Roxanne McMurray, DNP, APRN, CRNA


Roxanne McMurray, DNP, APRN, CRNA
A POTENTIAL PROBLEM During deep MAC, the upper airway can become obstructed when the patient's tongue drops into the pharyngeal cavity.

The use of deep monitored anesthesia care (MAC) during outpatient surgeries continues to increase, and for good reason. MAC eliminates the need for general anesthesia and is associated with decreased opioid use, reduced postoperative delirium and sore throat, and less pulmonary and cardiac physiologic disruption. From a facility perspective, you're accommodating patient safety and comfort with practical needs like efficient OR use and faster recoveries — and their associated cost savings.

Finding the perfect balance

MAC is a continuum from no sedation to depression of consciousness that can progress to general anesthesia and the need for ventilation support (Fig. 1 on opposite page). Propofol is the main drug of choice for MAC because of its favorable pharmacodynamic and pharmacokinetic profiles. Propofol is "fast on" and "fast off—" useful characteristics in maintaining patient comfort and breathing, and efficient patient throughput. Local and regional anesthetics are also often part of the MAC anesthetic mix. This synergistic effect between sedation and analgesia is hard to predict when a combination of medications are co-infused, so an increase in respiratory depression and delayed cognitive function recovery can occur.
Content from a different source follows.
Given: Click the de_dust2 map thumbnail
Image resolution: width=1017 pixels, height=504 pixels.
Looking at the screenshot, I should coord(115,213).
Administering deep MAC is like walking a tight rope. Anesthesia providers must ideally maintain spontaneous breathing while preventing the need for ventilation support. Deep MAC is a great tool when properly administered, but it can be one of the most challenging anesthetics to deliver because each patient can respond differently.

Geriatric and certain ethnic populations (Asian Americans, for example) show a decreased threshold to anesthesia due to body composition and function. In general, patients may quickly transition from one level of sedation to another. As a result, anesthesia providers must be able to respond to all depths of anesthesia and have quick access to necessary equipment and supplies when the depth of sedation exceeds expectations.

As outpatient procedures continue to expand, so do the types of patient populations who undergo them. An increasing number of patients who are elderly, obese and who have a history of obstructive sleep apnea are now operated on in ambulatory ORs. For these patients, MAC can help minimize the respiratory and cardiac instability associated with a general anesthetic. However, these same patients are at increased risk of upper airway complications during anesthesia administration, including upper airway obstruction due to reduced muscle tone. In fact, most MAC-related complications result from respiratory events, which occur more often in obese, sleep apneic and elderly populations.